Dosyası yeniden açılan bir diğer isim Serkan Ciminli, Bebek’te kız arkadaşıyla birlikte olduğu sırada Mayıs 1998’de öldürüldü. Oktar’ın en yakın adamlarından biri olan elektronik uzmanı Ciminli’nin ölümüyle ilgili olarak Ramazan Oruç yakalanmıştı. Bilim Araştırma Vakfı yöneticisi olan Ciminli’nin, örgütten ayrılan ‘Kızıl imamlar’ denilen gruba ait çok sayıda şantaj görüntülerini de hazırladığı iddia edilmişti.
1988 yılında 21 yaşındaki üniversite öğrencisi Tayfun Baban, Boğaziçi Köprüsü’nden atlayarak intihar etmişti. Baban’ın İTÜ’de öğretim görevlisi olan babası Ertan Baban o dönem, “Tayfun çok ince planlanmış bir cinayete kurban gitmiş olabilir” diye açıklamış ve oğlunun Adnan Hoca’nın evlerine 6 ay boyunca takıldığını, olaydan 15 gün önce ayrıldığını öğrendiklerini ifade etmişti. Baban’ın cesedi hala bulunamazken cinayetle ilgili delil olmadığı için dosyası intihar diye kapatılmıştı.

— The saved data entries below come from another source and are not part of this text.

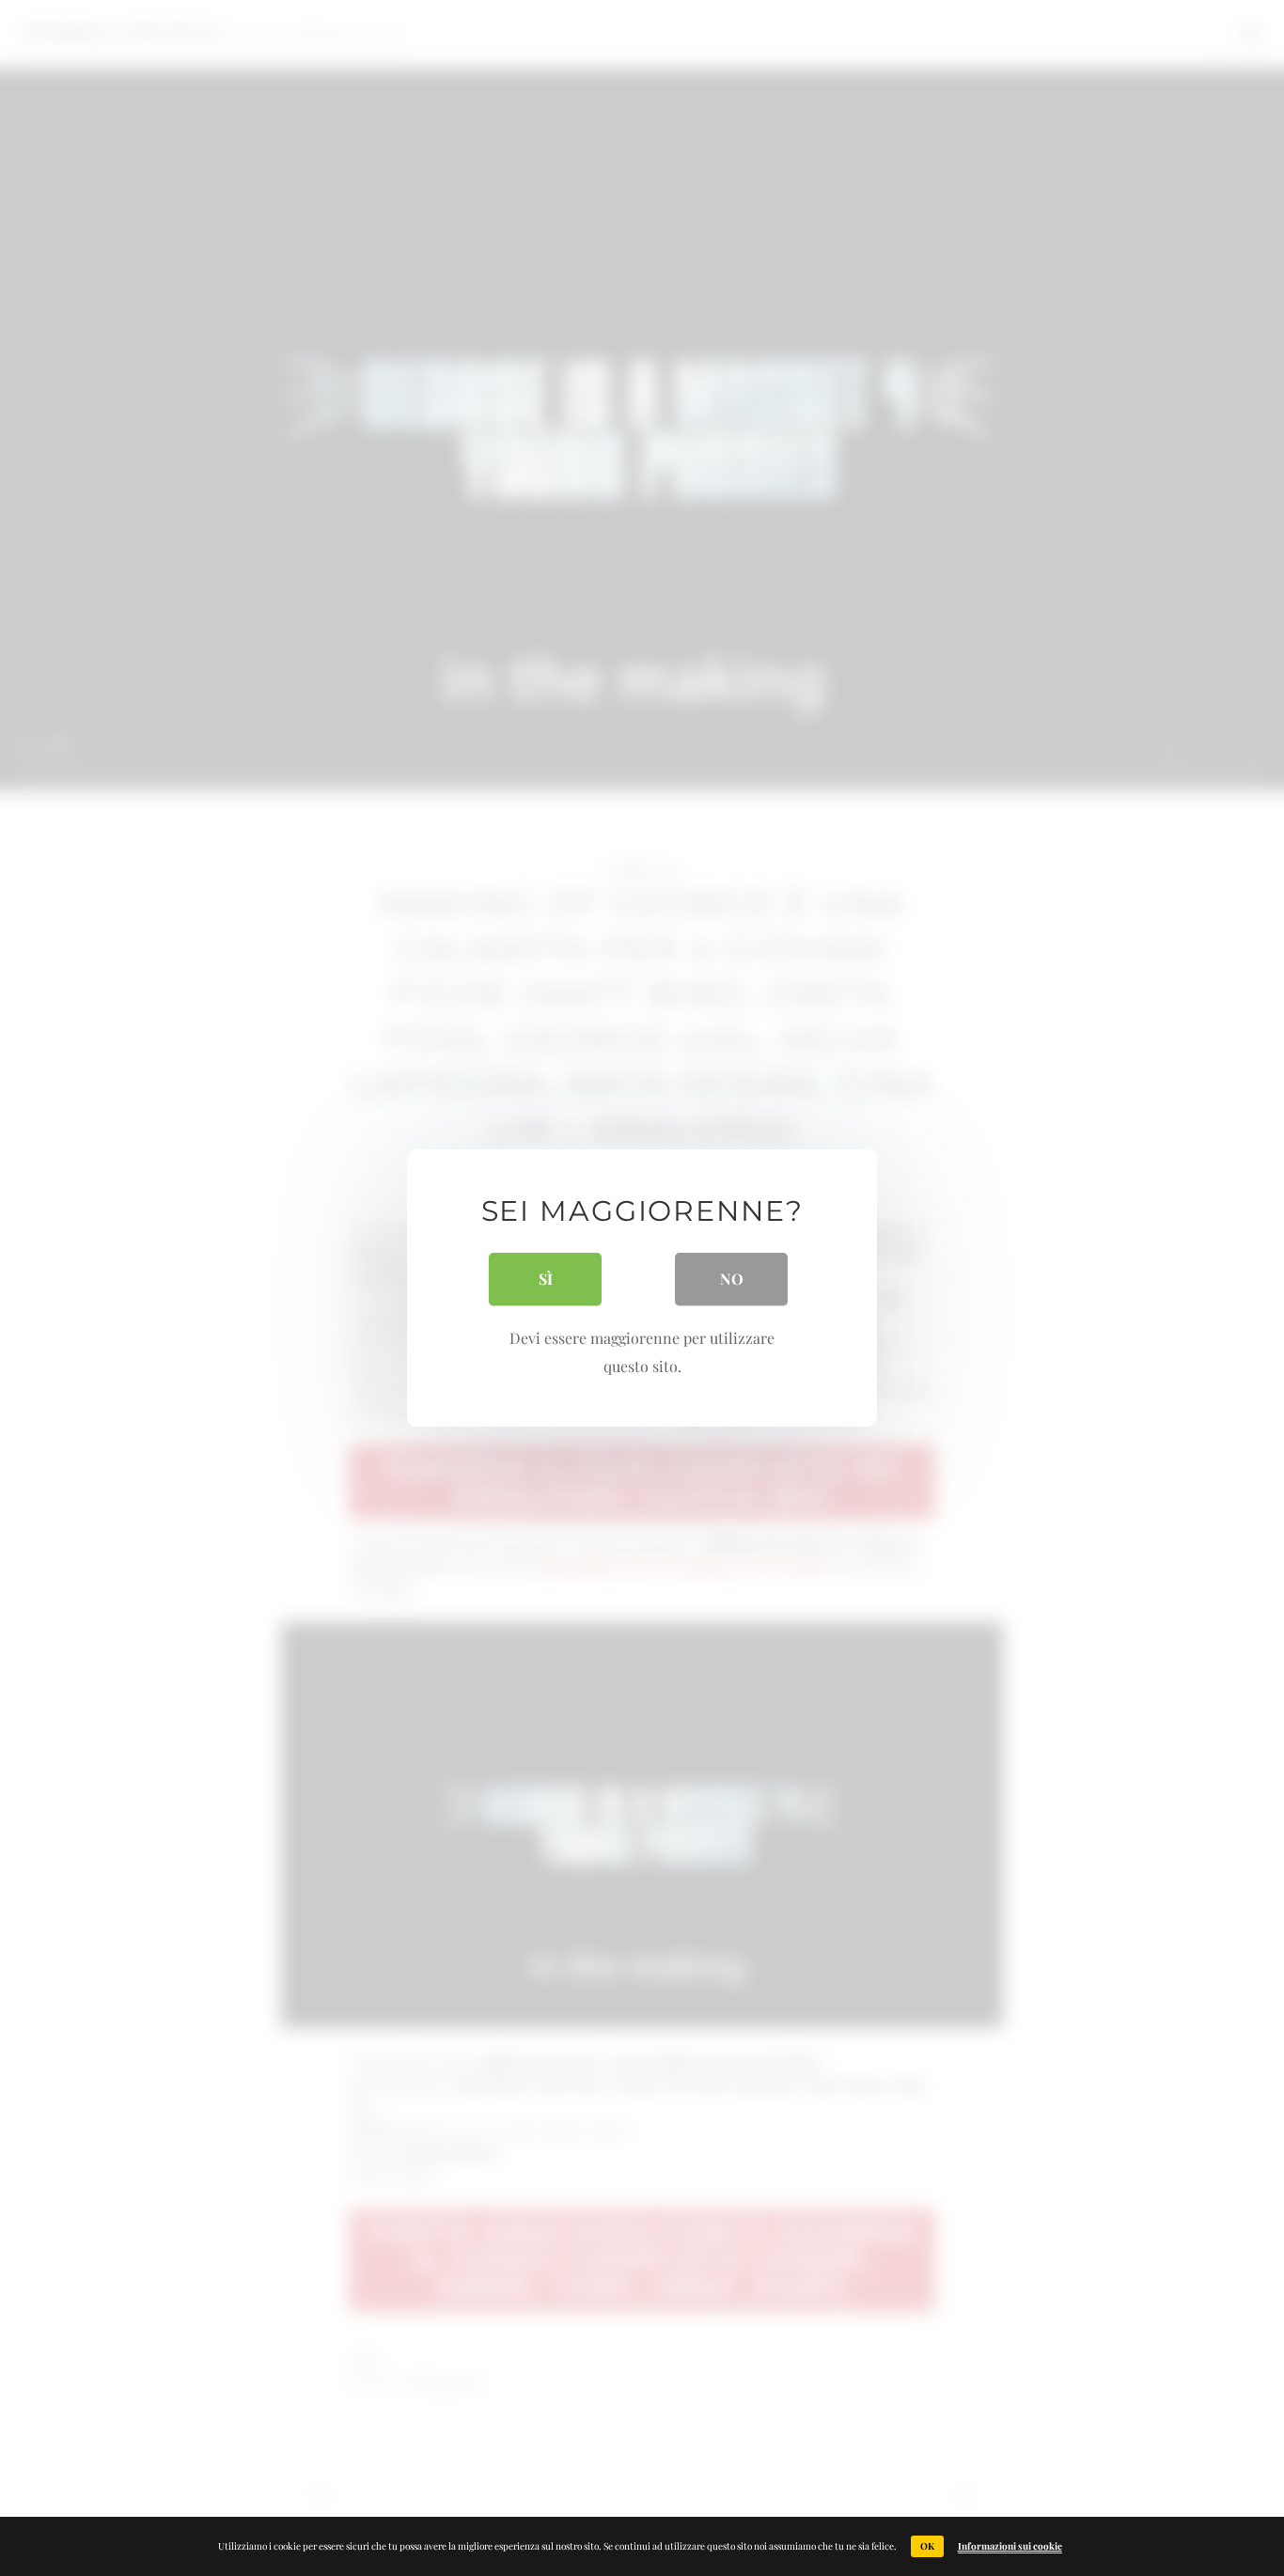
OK (927, 2546)
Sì (546, 1278)
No (732, 1278)
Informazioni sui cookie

1989 yılında ise Boğaziçi Üniversitesi Bilgisayar Bölümü öğrencisi 18 yaşındaki Vistül Ayerdem, Levent’te bir apartmanın 11’inci katından aşağıya düşüp hayatını kaybetti. Aile, kızlarının Adnan Hocacılar ile iletişimi olduğu iddialarını reddetmesine rağmen, “Kızımız cinayete kurban gitti” açıklaması yapmıştı. Arkadaşları da Ayerdem’in cinayet kurbanı olduğunu ileri sürdü.
ŞÜPHELİ 3 İNTİHAR DAHA İNCELENİYOR
Oktar Grubu’na yönelik soruşturma çerçevesinde bir süre önce de polis üç intiharı da mercek altına almıştı. 1988’de Kadıköy Kızıltoprak’ta 10’uncu katta bulunan evlerinin balkonunda atlayarak intihar eden 18 yaşındaki Nil Kalkavan, 2002’de Arnavutköy Halil Paşa Yalısı’nda kendini elbise dolabına asarak intihar eden 1995 Dünya Güzellik Yarışması yarı finalisti Ahu Paşakay ve 2000 yılında Büyükçekmece’de evinde intihar eden Nuray Tınar dosyaları üzerindeki incelemeler sürüyor.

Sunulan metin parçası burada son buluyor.